We want to end this report emphasizing that nowadays any orientation
towards change is currently associated with the three major concepts
previously mentioned: Learning, Creativity and Innovation. One of the
challenges we shall face in the next phase of the CREANOVA project is
precisely to detect the best creative and innovative practices that we can
transfer either between countries within the same field of work or between
various areas of intervention.
As a result we have attempted to find broad interpretative categories from
which to integrate the different methods proposed from different theoretical
contributions and practical achievements - and to do so from a transcultural
perspective. To search for these macrocategories allows us to pass from one
99
culture to another. This does not aim to establish cultural hierarchies in
practical analysis but to integrate perspectives. Interpreting and assessing
the creative processes outside specific socio-cultural contexts risks
interpreting creativity hierarchically.
From the literature review carried out four main pedagogical concepts
emerged that help us to understand those educational contexts that
enhance creative and innovative learning. These are:
• Need
• Freedom
• Interaction
• Environment
These concepts embrace most of the key factors emphasized both by the
theoretical work and different best practices. We can see them as
macrocategories to help analysis, selection and transfer of good practices of
creative learning while keeping intact criteria of difference and diversity.
Need is a root from which creative and innovative processes emerge.
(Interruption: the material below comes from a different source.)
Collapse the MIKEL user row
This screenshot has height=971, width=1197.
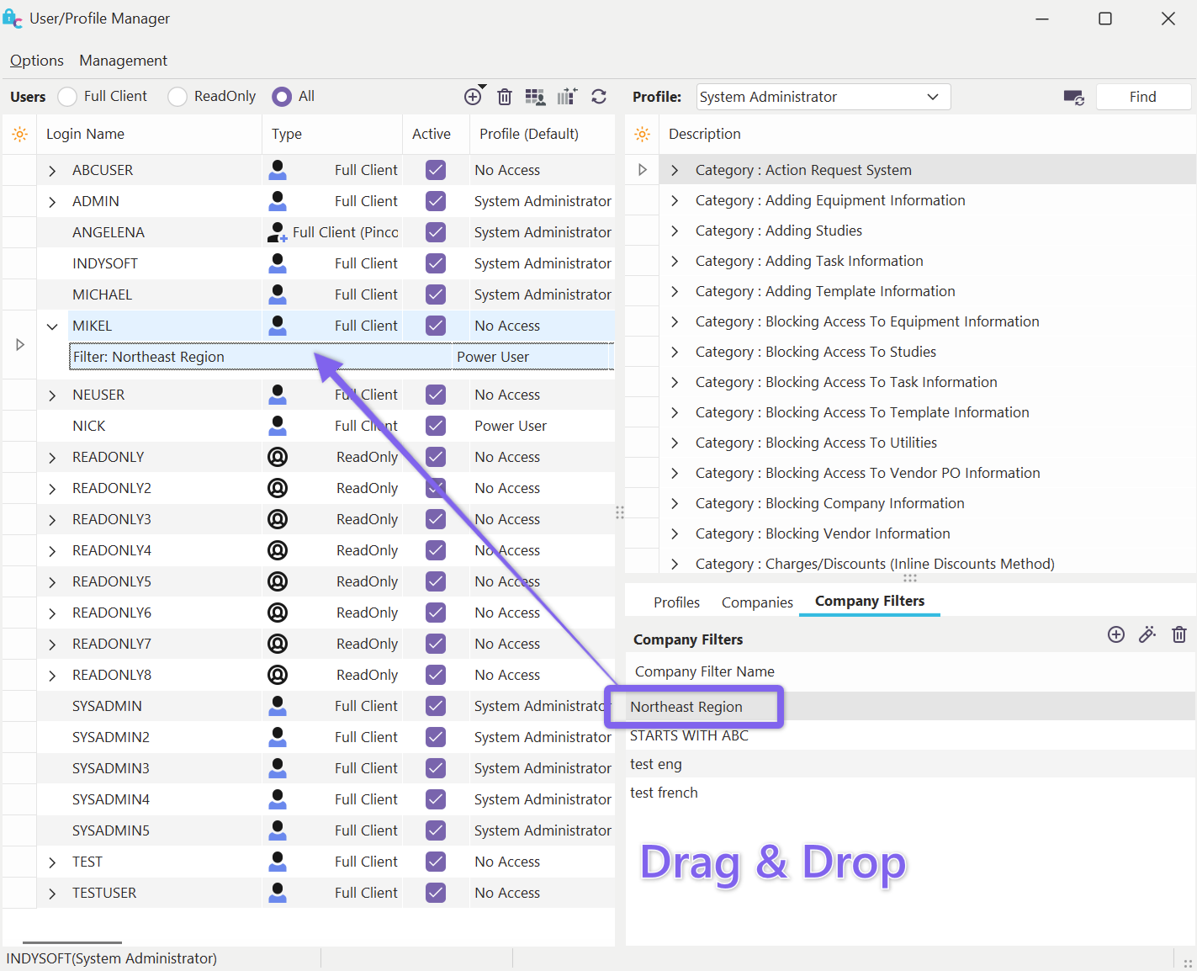point(52,326)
It can
be understood as: survival, troubleshooting, genesis of problems,
motivation (intrinsic and extrinsic), personal need and a collective need to
create a connection with society.
Freedom is associated with ideas as: transgression, readjustment of rules,
openness, trust, dialogue, elimination of hierarchies, inclusion, challenges,
risk-taking, decision taking, participation, self-management, altruism.
Interaction refers to: communication between teachers and students,
peers, others, and interaction between systems, actors and institutions,
virtual interaction, teamwork, networks.
Environment includes: nature, closed environments, open, virtual
environment, and so on.
100
We propose this model of interpretation as an open and flexible model.
Flexible because its aim is not so much focus on discussing the concepts
with which to associate a given factor or element, but to provide a
framework for interpreting and constructing concrete methodological
proposals. It is open because, although at first we have identified these four
factors, is a scheme open to the incorporation of new categories in the light
of the results of the next phases of our investigation.